Rewrite the lines below, putting "Find an element on the screen." wherever "Locate an element on the screen." appears and keeping everything else the same.

Item-finding lines

******

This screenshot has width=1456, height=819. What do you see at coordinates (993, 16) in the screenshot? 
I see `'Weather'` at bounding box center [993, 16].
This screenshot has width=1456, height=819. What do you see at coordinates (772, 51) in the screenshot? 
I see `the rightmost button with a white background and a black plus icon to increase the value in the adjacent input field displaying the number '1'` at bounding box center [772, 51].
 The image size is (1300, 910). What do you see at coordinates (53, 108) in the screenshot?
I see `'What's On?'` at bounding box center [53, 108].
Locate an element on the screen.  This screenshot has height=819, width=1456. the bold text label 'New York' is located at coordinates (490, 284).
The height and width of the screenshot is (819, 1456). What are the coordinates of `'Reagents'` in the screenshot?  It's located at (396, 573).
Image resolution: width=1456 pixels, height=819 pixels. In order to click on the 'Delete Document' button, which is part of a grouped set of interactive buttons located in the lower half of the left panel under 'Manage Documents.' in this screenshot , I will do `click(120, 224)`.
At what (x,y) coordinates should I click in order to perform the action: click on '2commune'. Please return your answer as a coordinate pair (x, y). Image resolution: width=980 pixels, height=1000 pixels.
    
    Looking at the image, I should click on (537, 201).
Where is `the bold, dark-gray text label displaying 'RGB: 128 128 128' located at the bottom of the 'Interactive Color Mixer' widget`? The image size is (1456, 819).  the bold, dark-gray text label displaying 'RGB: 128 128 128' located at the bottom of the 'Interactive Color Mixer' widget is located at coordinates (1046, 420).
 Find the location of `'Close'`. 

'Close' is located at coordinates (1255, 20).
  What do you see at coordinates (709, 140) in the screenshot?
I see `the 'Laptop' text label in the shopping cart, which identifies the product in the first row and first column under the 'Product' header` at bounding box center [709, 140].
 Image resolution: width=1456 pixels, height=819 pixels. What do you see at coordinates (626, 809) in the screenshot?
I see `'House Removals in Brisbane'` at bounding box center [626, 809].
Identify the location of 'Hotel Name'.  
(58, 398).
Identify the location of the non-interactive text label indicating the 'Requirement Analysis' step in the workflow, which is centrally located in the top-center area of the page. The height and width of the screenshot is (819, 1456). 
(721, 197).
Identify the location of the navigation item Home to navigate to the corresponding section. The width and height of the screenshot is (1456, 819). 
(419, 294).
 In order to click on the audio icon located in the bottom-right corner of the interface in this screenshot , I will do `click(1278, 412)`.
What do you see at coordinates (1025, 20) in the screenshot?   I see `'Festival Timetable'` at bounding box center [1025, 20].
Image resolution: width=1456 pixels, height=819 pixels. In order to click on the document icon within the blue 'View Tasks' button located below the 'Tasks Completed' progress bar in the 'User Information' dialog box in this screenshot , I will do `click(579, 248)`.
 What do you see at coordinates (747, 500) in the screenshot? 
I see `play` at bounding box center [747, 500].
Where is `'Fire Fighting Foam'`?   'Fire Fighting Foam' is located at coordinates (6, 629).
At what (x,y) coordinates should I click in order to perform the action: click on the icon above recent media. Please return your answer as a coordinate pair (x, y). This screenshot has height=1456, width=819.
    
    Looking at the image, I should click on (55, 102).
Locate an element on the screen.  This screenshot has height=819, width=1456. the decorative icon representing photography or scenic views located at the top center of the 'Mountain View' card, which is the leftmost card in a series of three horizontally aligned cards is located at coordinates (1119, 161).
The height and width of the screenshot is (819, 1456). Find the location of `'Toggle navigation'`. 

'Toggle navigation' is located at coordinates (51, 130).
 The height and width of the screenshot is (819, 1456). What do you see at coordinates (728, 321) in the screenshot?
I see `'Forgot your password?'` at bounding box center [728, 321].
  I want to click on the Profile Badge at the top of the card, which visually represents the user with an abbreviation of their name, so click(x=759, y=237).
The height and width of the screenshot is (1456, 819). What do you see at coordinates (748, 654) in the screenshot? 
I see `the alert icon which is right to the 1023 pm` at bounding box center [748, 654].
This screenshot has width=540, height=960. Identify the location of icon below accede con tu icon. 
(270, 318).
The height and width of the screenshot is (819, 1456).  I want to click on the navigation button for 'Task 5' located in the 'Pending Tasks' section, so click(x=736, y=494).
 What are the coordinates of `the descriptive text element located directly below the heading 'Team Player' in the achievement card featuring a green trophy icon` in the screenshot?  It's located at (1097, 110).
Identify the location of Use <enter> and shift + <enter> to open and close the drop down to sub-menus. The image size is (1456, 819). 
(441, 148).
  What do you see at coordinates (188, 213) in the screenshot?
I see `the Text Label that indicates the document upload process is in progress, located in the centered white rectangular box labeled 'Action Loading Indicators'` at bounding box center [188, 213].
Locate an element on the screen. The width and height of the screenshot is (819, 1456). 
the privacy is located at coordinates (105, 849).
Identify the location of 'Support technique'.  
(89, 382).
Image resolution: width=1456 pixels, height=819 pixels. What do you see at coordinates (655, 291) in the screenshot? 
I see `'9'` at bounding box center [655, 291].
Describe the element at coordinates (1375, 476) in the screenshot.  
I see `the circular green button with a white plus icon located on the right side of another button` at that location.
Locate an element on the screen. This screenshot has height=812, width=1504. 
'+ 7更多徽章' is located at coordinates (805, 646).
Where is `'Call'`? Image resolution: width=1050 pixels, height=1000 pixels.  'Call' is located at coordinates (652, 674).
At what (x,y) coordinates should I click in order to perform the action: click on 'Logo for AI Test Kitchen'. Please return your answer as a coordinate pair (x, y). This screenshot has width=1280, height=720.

******

> _RESULT_
This screenshot has width=1456, height=819. What do you see at coordinates (993, 16) in the screenshot? 
I see `'Weather'` at bounding box center [993, 16].
This screenshot has width=1456, height=819. What do you see at coordinates (772, 51) in the screenshot? 
I see `the rightmost button with a white background and a black plus icon to increase the value in the adjacent input field displaying the number '1'` at bounding box center [772, 51].
 The image size is (1300, 910). What do you see at coordinates (53, 108) in the screenshot?
I see `'What's On?'` at bounding box center [53, 108].
Find an element on the screen.  This screenshot has height=819, width=1456. the bold text label 'New York' is located at coordinates (490, 284).
The height and width of the screenshot is (819, 1456). What are the coordinates of `'Reagents'` in the screenshot?  It's located at (396, 573).
Image resolution: width=1456 pixels, height=819 pixels. In order to click on the 'Delete Document' button, which is part of a grouped set of interactive buttons located in the lower half of the left panel under 'Manage Documents.' in this screenshot , I will do `click(120, 224)`.
At what (x,y) coordinates should I click in order to perform the action: click on '2commune'. Please return your answer as a coordinate pair (x, y). Image resolution: width=980 pixels, height=1000 pixels.
    
    Looking at the image, I should click on (537, 201).
Where is `the bold, dark-gray text label displaying 'RGB: 128 128 128' located at the bottom of the 'Interactive Color Mixer' widget`? The image size is (1456, 819).  the bold, dark-gray text label displaying 'RGB: 128 128 128' located at the bottom of the 'Interactive Color Mixer' widget is located at coordinates (1046, 420).
 Find the location of `'Close'`. 

'Close' is located at coordinates (1255, 20).
  What do you see at coordinates (709, 140) in the screenshot?
I see `the 'Laptop' text label in the shopping cart, which identifies the product in the first row and first column under the 'Product' header` at bounding box center [709, 140].
 Image resolution: width=1456 pixels, height=819 pixels. What do you see at coordinates (626, 809) in the screenshot?
I see `'House Removals in Brisbane'` at bounding box center [626, 809].
Identify the location of 'Hotel Name'.  
(58, 398).
Identify the location of the non-interactive text label indicating the 'Requirement Analysis' step in the workflow, which is centrally located in the top-center area of the page. The height and width of the screenshot is (819, 1456). 
(721, 197).
Identify the location of the navigation item Home to navigate to the corresponding section. The width and height of the screenshot is (1456, 819). 
(419, 294).
 In order to click on the audio icon located in the bottom-right corner of the interface in this screenshot , I will do `click(1278, 412)`.
What do you see at coordinates (1025, 20) in the screenshot?   I see `'Festival Timetable'` at bounding box center [1025, 20].
Image resolution: width=1456 pixels, height=819 pixels. In order to click on the document icon within the blue 'View Tasks' button located below the 'Tasks Completed' progress bar in the 'User Information' dialog box in this screenshot , I will do `click(579, 248)`.
 What do you see at coordinates (747, 500) in the screenshot? 
I see `play` at bounding box center [747, 500].
Where is `'Fire Fighting Foam'`?   'Fire Fighting Foam' is located at coordinates (6, 629).
At what (x,y) coordinates should I click in order to perform the action: click on the icon above recent media. Please return your answer as a coordinate pair (x, y). This screenshot has height=1456, width=819.
    
    Looking at the image, I should click on (55, 102).
Find an element on the screen.  This screenshot has height=819, width=1456. the decorative icon representing photography or scenic views located at the top center of the 'Mountain View' card, which is the leftmost card in a series of three horizontally aligned cards is located at coordinates (1119, 161).
The height and width of the screenshot is (819, 1456). Find the location of `'Toggle navigation'`. 

'Toggle navigation' is located at coordinates (51, 130).
 The height and width of the screenshot is (819, 1456). What do you see at coordinates (728, 321) in the screenshot?
I see `'Forgot your password?'` at bounding box center [728, 321].
  I want to click on the Profile Badge at the top of the card, which visually represents the user with an abbreviation of their name, so click(x=759, y=237).
The height and width of the screenshot is (1456, 819). What do you see at coordinates (748, 654) in the screenshot? 
I see `the alert icon which is right to the 1023 pm` at bounding box center [748, 654].
This screenshot has width=540, height=960. Identify the location of icon below accede con tu icon. 
(270, 318).
The height and width of the screenshot is (819, 1456).  I want to click on the navigation button for 'Task 5' located in the 'Pending Tasks' section, so click(x=736, y=494).
 What are the coordinates of `the descriptive text element located directly below the heading 'Team Player' in the achievement card featuring a green trophy icon` in the screenshot?  It's located at (1097, 110).
Identify the location of Use <enter> and shift + <enter> to open and close the drop down to sub-menus. The image size is (1456, 819). 
(441, 148).
  What do you see at coordinates (188, 213) in the screenshot?
I see `the Text Label that indicates the document upload process is in progress, located in the centered white rectangular box labeled 'Action Loading Indicators'` at bounding box center [188, 213].
Find an element on the screen. The width and height of the screenshot is (819, 1456). 
the privacy is located at coordinates (105, 849).
Identify the location of 'Support technique'.  
(89, 382).
Image resolution: width=1456 pixels, height=819 pixels. What do you see at coordinates (655, 291) in the screenshot? 
I see `'9'` at bounding box center [655, 291].
Describe the element at coordinates (1375, 476) in the screenshot.  
I see `the circular green button with a white plus icon located on the right side of another button` at that location.
Find an element on the screen. This screenshot has height=812, width=1504. 
'+ 7更多徽章' is located at coordinates (805, 646).
Where is `'Call'`? Image resolution: width=1050 pixels, height=1000 pixels.  'Call' is located at coordinates (652, 674).
At what (x,y) coordinates should I click in order to perform the action: click on 'Logo for AI Test Kitchen'. Please return your answer as a coordinate pair (x, y). This screenshot has width=1280, height=720.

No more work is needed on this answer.